More budget cuts are coming for Connecticut colleges. And legislators and college administrators aren’t being terribly reassuring about it. Basically, get ready for it, they say. According to an article by Jacqueline Rabe in the Connecticut Mirror:
Officials at Connecticut’s public colleges and universities are bracing for another tough budget year as the legislature and new governor grapple with next year’s $3.67 billion deficit. “We all know cuts are coming. It’s just a matter of how much,” Connecticut State University System Chancellor David G. Carter told a student member of the Board of Trustees at a recent meeting.
And legislators are not trying to allay those concerns. “Public universities are preparing for what they expect to come, and that’s cuts from the state,” said Rep. Roberta B. Willis, co-chairwoman of the legislature’s Higher Education Committee and a Democrat from Salisbury. “Universities have to control their costs and find savings.”

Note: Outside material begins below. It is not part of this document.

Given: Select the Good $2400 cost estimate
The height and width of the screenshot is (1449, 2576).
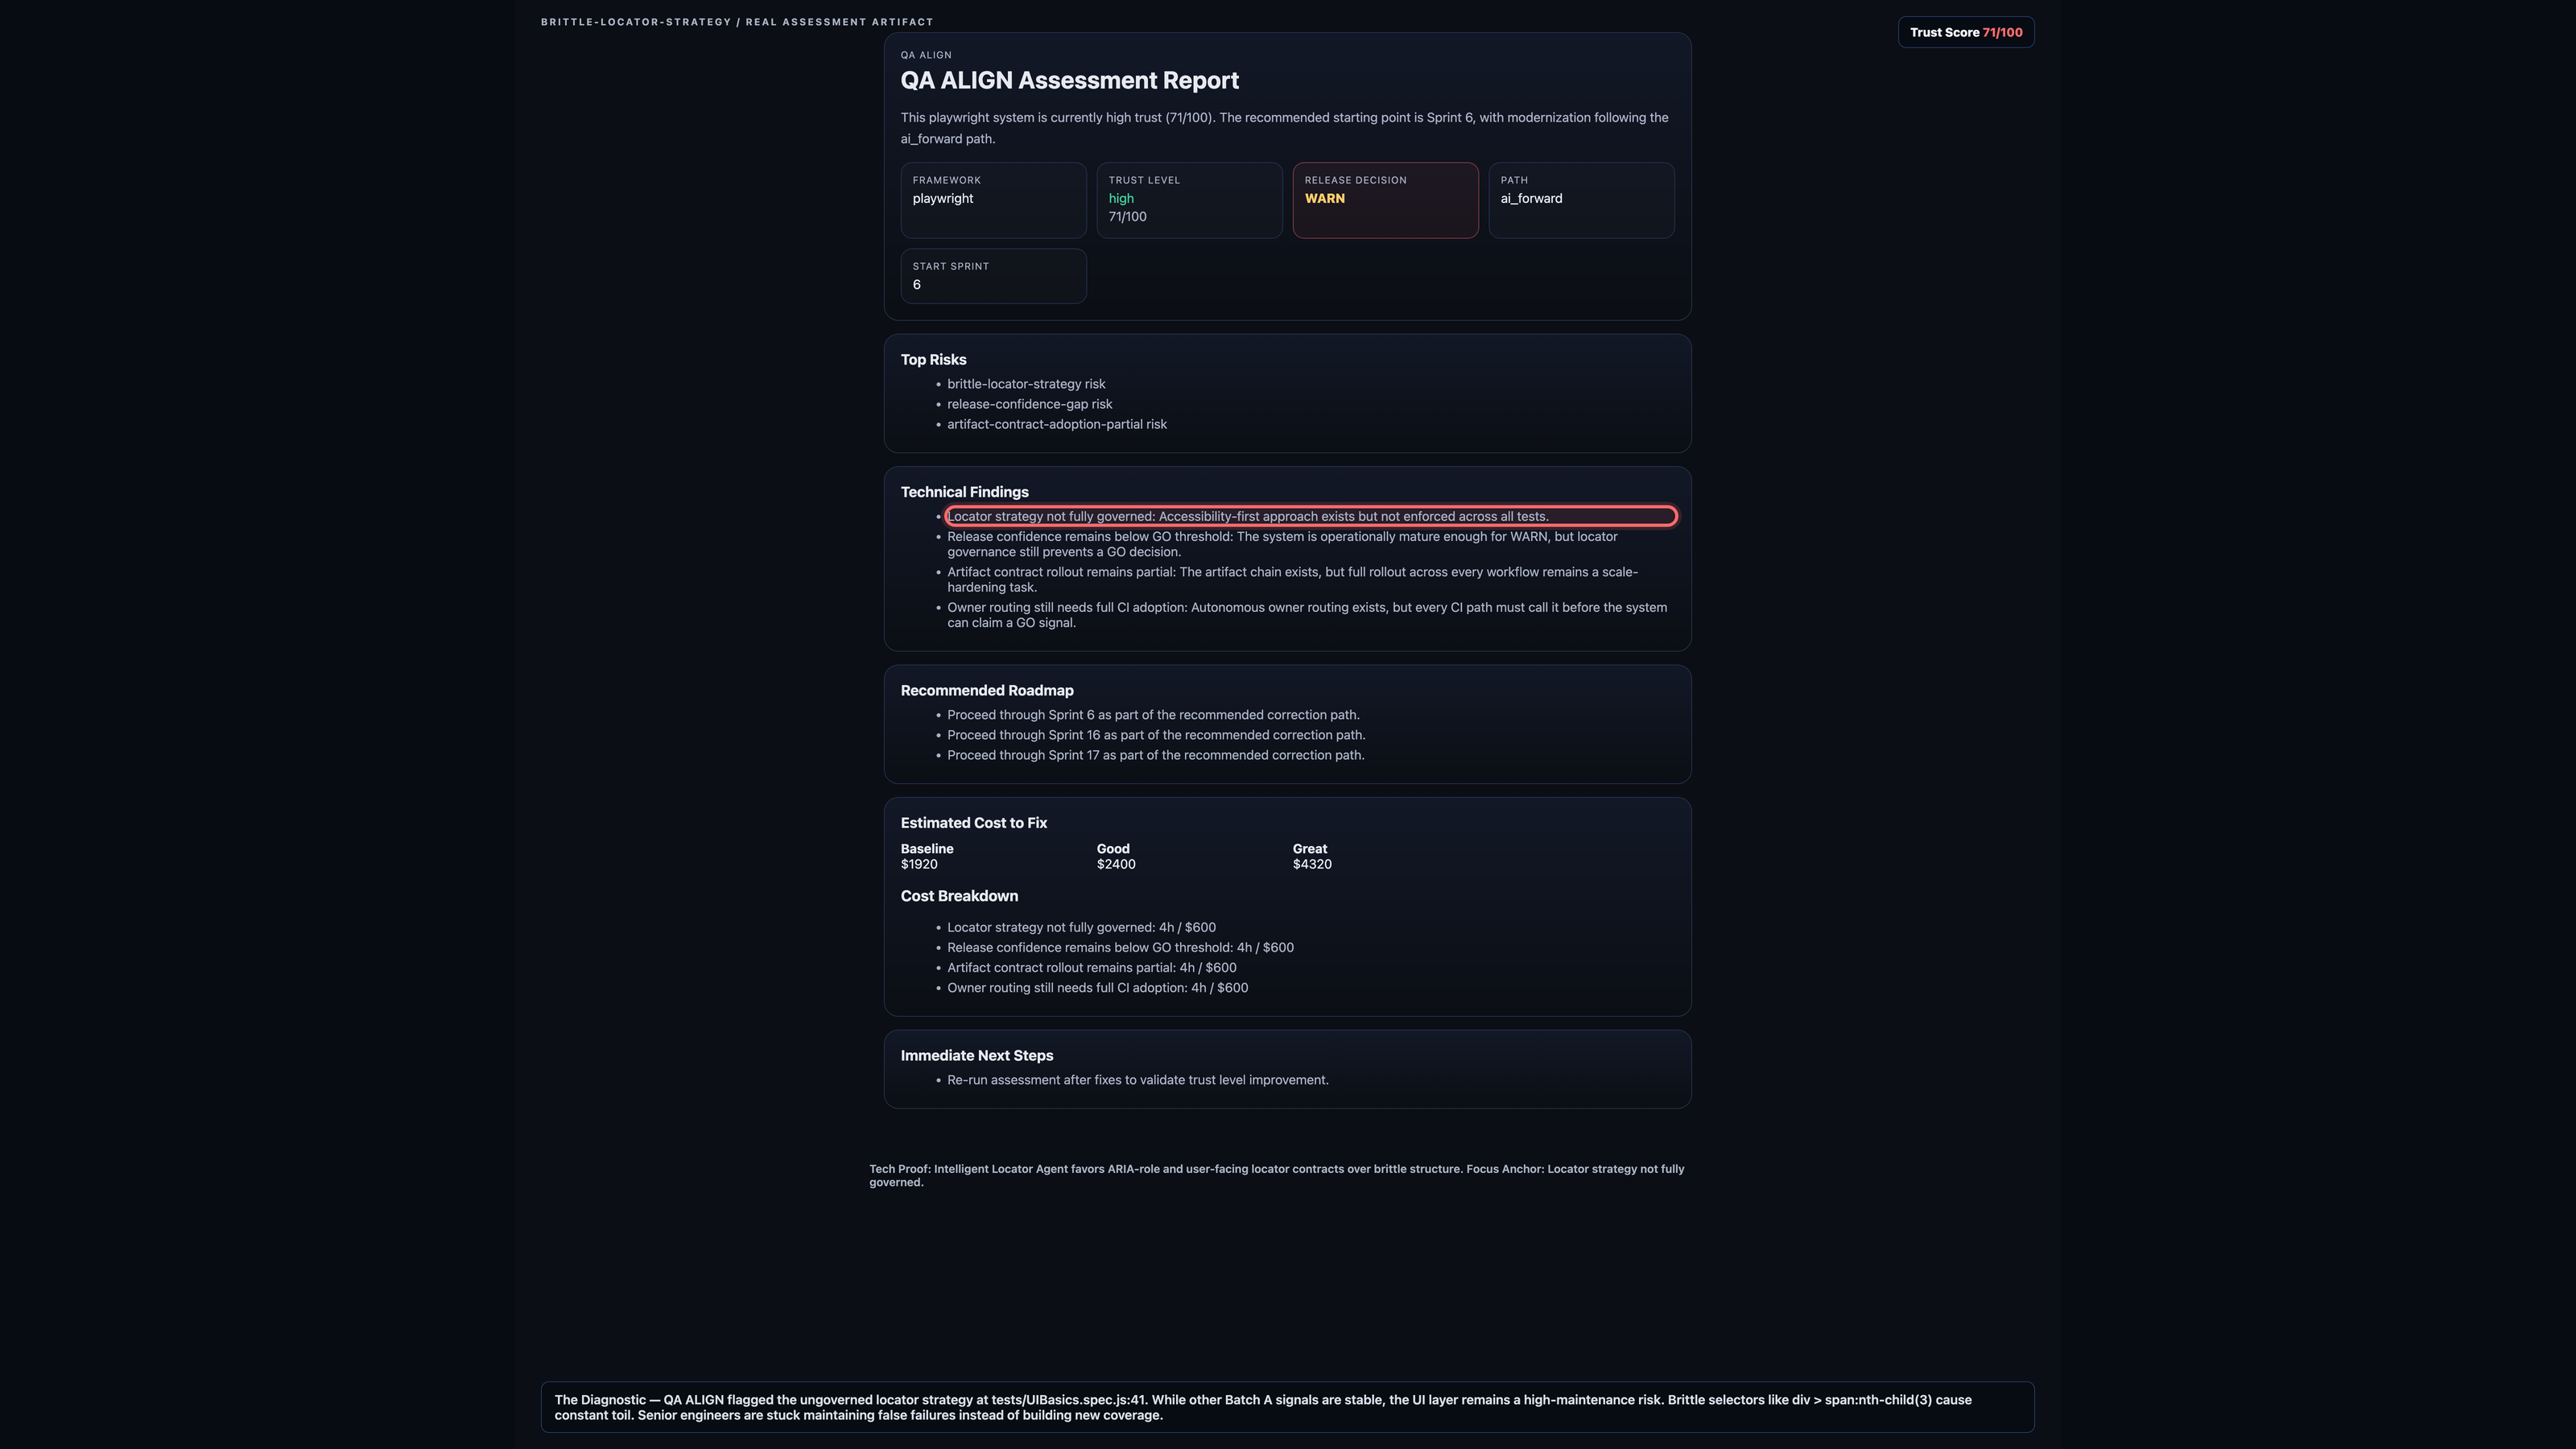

This is understandable. In Connecticut, as in most states, large potions of the budget are predetermined by state statute. Higher education represents one of the few parts of the state budget where the legislature actually has the power to reduce costs.
Still this is disturbing. Journalism is rife with stories about how the Great Recession is causing cutbacks in all areas, both public and personal. Families sell vacation houses. Businessmen start packing lunches. The federal government goes into greater debt just to keep the offices running.
In most cases, however, we talk of Great Recession sacrifices in terms of planning for the future. Once the economy turns around all of this bleak living will cease. We’ll have enough money for the things we like soon enough, right?
This is definitely not true of higher education. In fact, the state of Connecticut has been steadily reducing the amount of money it provides for public higher education. Even in the rocking, rolling, spendthrift 2000s, Connecticut effectively reduced its support for higher education.
In 1990 the state provided more than 44 percent of the University of Connecticut’s total operating expenditures, for instance. In 2009, in contrast, the state provided only a quarter of UConn’s total budget. Granted, the total operating expenditures of the university also increased dramatically during this period, but in 1990 UConn students (in-state) paid a total $2,631 in tuition and fees. In 2009 UConn students paid a total $9,338 a year to attend the school. That represents a real increase of more than $5,000.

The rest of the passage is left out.